Website accused of allowing pimps to sell kids into prostitution

Website accused of allowing pimps to sell kids into prostitution »Play Video

PORTLAND, Ore. – A website called Backpage.com is under fire around the country for allowing pimps to advertise sex ads for children under 18.

The site is also a problem in Portland and police say the problem of underage escorts is growing.

The website is a lot like Craigslist. It’s a place where people can post ads about just about anything, even prostitution, including teen prostitution.

Craigslist shut down its escort ad section but Backpage says it will not. On Backpage, in Portland, there are more than a hundred ads promising sex every day.

“We’re confronted by page after page of advertisements of people who are claiming to be adults – 18, 19, 20,” said Sgt. Mike Geiger with Portland police’s Vice Squad. But he says he knows many are not.

In one case, Darius Yancey pleaded guilty to taking a 15-year-old girl from Vancouver and selling her on Backpage in Bellevue.

“I’ve seen them as young as 14 years of age posted on Backpage.com claiming to be 19,” Geiger said.

Police can’t keep up. The Oregon and Washington attorneys general signed on to a national letter to Backpage, saying the site is a “hub” for teen prostitution and needs to change. Backpage told them the site simply provides a place for others to post. It’s freedom of speech, it says.

Some say it’s freedom for pimps but not for the children they sell.

“If you don’t have the ability to leave, if you or someone you love will get killed or seriously injured because you try to walk away – that’s slavery,” said Jessica Richardson, who was sold as a teenager.

She was 17 and working at a restaurant in North Portland when a regular struck up a friendship.

“He saw something in me,” Richardson said. “I felt he was one of the few people who really took interest in me.”

What he saw was a vulnerable teen he could manipulate. Richardson says he shopped her, not just in Oregon, but in Hawaii, Washington and California.

He had her send postcards to her mother in Oregon as he sold her to johns. Suicide seemed like her only option.

“When you’re raped 15 or 20 times a day, it’s painful,” Richardson said. “Not just psychologically, but physically, emotionally. There isn’t a part of your body that is left untouched.”

Police estimate as many as 200 hundred kids are sold for sex in Portland at any given time, and they think Backpage feeds the problem. Groups working against prostitution believe those children and the community will suffer.

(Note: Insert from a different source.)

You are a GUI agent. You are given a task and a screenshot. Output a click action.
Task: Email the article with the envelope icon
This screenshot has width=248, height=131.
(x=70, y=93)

“What happens is drugs, what happens is beatings, what happens is poverty, what happens is falling out of the work force,” said Lila Lee, with the Council for Prostitution Alternatives. “She will need support of some kind probably for the rest of her life.”

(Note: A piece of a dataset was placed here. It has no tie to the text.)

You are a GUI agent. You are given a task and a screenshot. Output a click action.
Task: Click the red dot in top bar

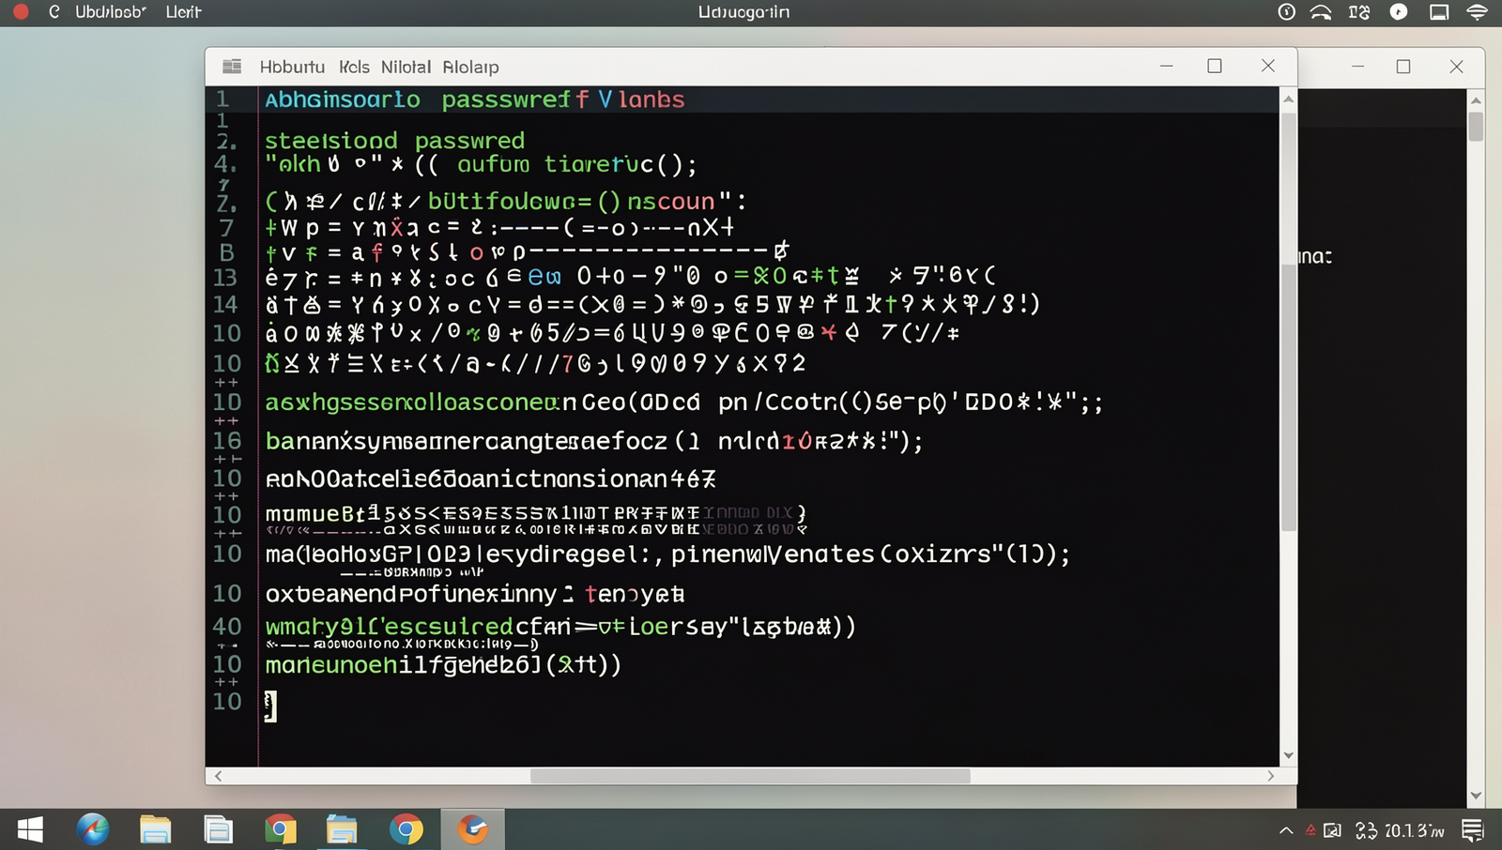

Backpage says it has made changes. It has rules for users who promise they will not post prostitution ads and will not exploit minors. Also, Backpage says it reviews the ads, looking for signs of underage prostitution and sends those ads to law enforcement.

In Oregon, it sent more than 40 ads to law enforcement in the last year. Is that working?

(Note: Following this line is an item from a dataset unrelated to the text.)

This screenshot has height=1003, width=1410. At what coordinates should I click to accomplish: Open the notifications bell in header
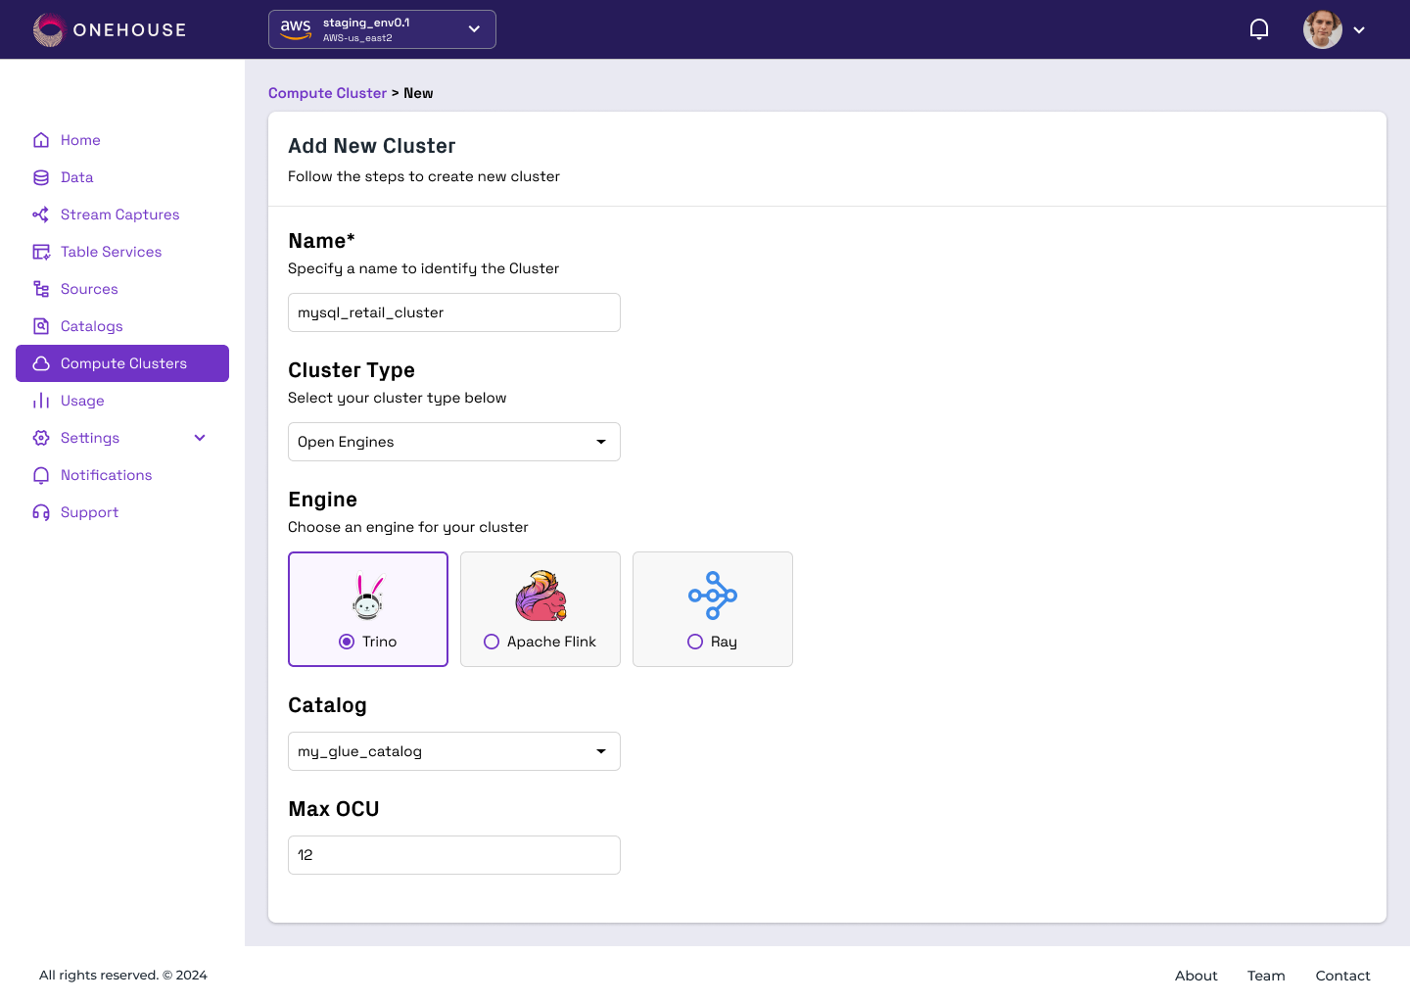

“Well, the answer is no,” Geiger said. “Because if it were actually working, then we wouldn’t continue to see so many children being posted on Internet websites.”

Richardson became pregnant and finally escaped. Now, she tells her story to try to save others for sale online.

“As long as anyone’s children are being sold, we will fight,” she said.

A Washington lawmaker is working on a bill that would force sites like Backpage to verify the ID of people in those ads. Backpage says that law would violate its rights.